───── Brano da leggere ─────
Secondo caso: endecasillabo a minore, ictus obbligatorio di 4°
es: mi ritrovài // per una selva oscura

qui la prima unità è più breve (è un quinario piano, e l’end. si chiama a minore perché la prima unità è più breve). L’ictus di 4° divide il verso in due emistichi: il 1° è un quinario e è più breve (a minore) del secondo (settenario). Nell’endecasillabo a minore  è frequentissimo un ictus in 8° posizione. Dunque nella maggioranza dei casi, gli accenti dell’endecasillabo a minore sono: 4°-8°-10°.

Questi due tipi fondamentali di endecasillabo sono detti endecasillabi canonici, perché sono quelli canonizzati dalla tradizione.

 

5) La rima
In generale, la rima è l’identità di suoni (omofonia) della parte finale di due o più parole, a partire dalla loro ultima vocale tonica.
─────
▸ **Compiti da svolgere**:
(a) Secondo il brano sull'endecasillabo, su quali posizioni cadono gli accenti dell'endecasillabo a minore nella maggioranza dei casi?
(b) Trascrivi dal brano sull'endecasillabo il passo che comincia con "Secondo caso: endecasillabo" e termina con "ultima vocale tonica.".
───── Dati presentati ─────
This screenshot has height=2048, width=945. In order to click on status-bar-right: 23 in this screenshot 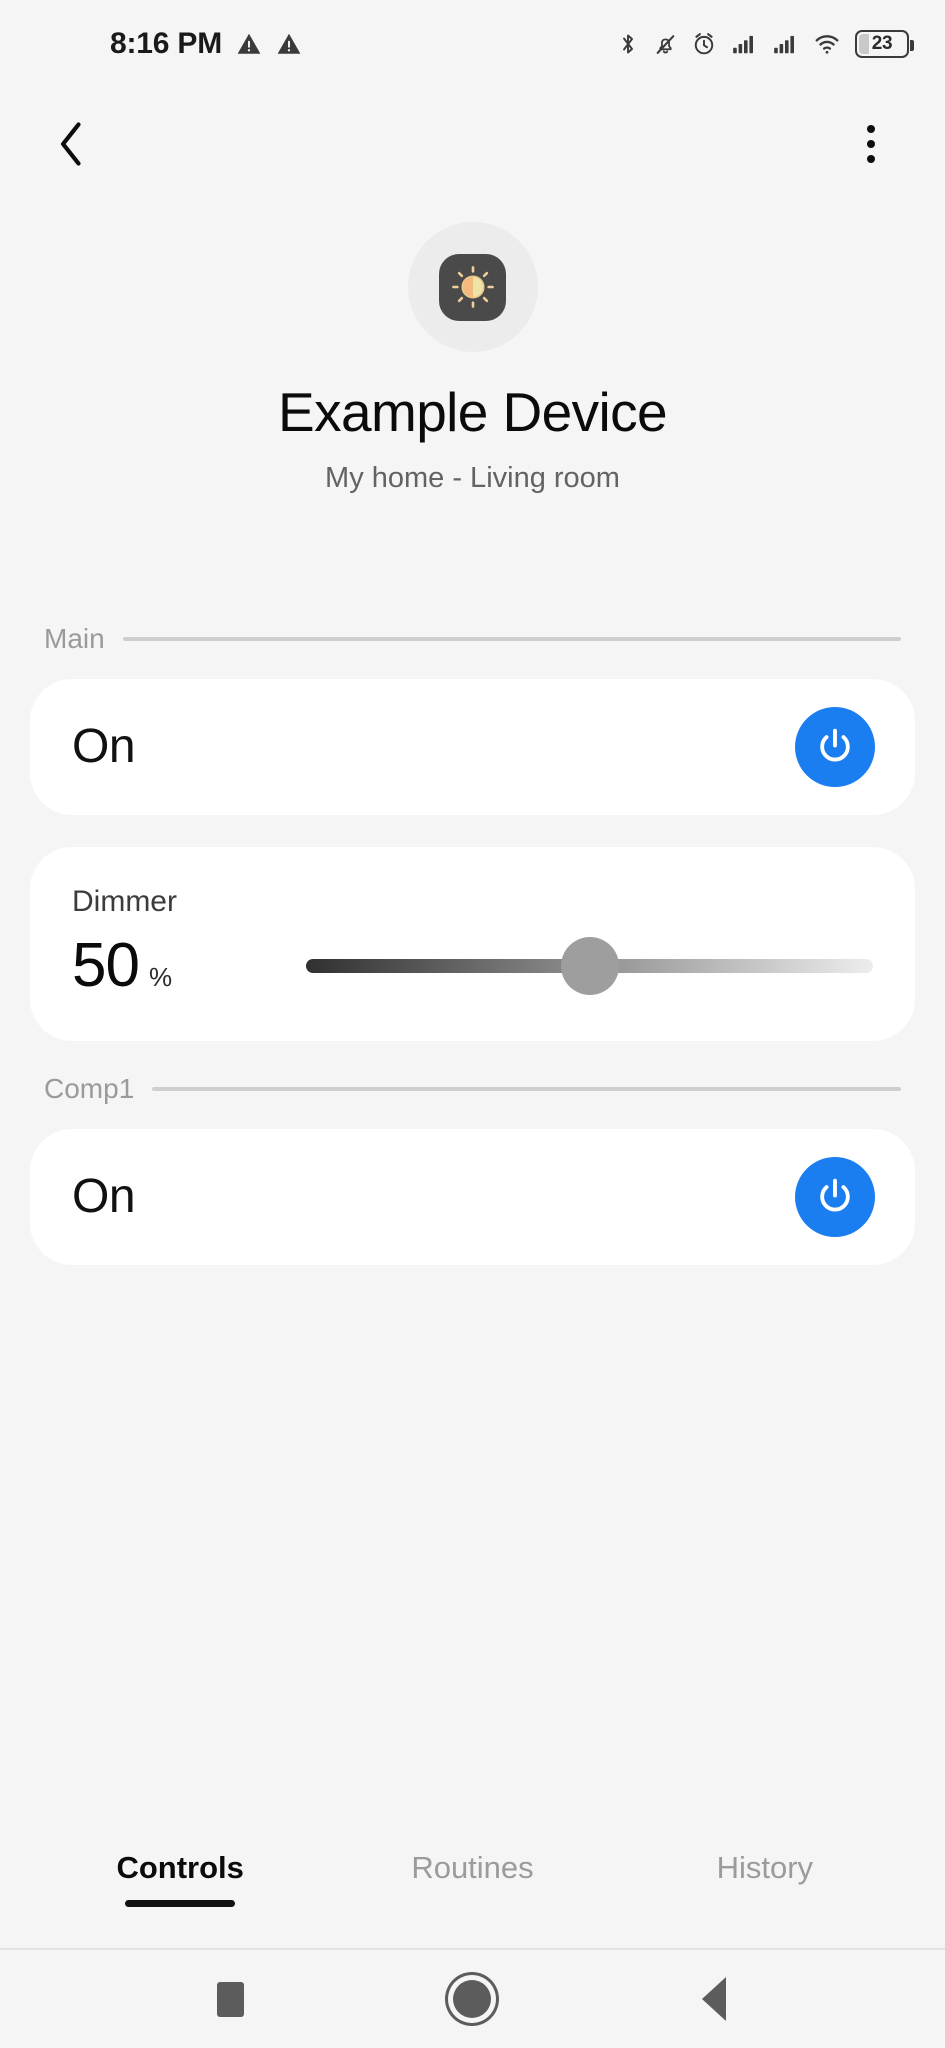, I will do `click(765, 44)`.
─────
▸ **Soluzioni dei compiti**:
(a) Sulla 4ª, sull'8ª e sulla 10ª posizione (4°-8°-10°).

(b)
Secondo caso: endecasillabo a minore, ictus obbligatorio di 4°
es: mi ritrovài // per una selva oscura

qui la prima unità è più breve (è un quinario piano, e l’end. si chiama a minore perché la prima unità è più breve). L’ictus di 4° divide il verso in due emistichi: il 1° è un quinario e è più breve (a minore) del secondo (settenario). Nell’endecasillabo a minore  è frequentissimo un ictus in 8° posizione. Dunque nella maggioranza dei casi, gli accenti dell’endecasillabo a minore sono: 4°-8°-10°.

Questi due tipi fondamentali di endecasillabo sono detti endecasillabi canonici, perché sono quelli canonizzati dalla tradizione.

 

5) La rima
In generale, la rima è l’identità di suoni (omofonia) della parte finale di due o più parole, a partire dalla loro ultima vocale tonica.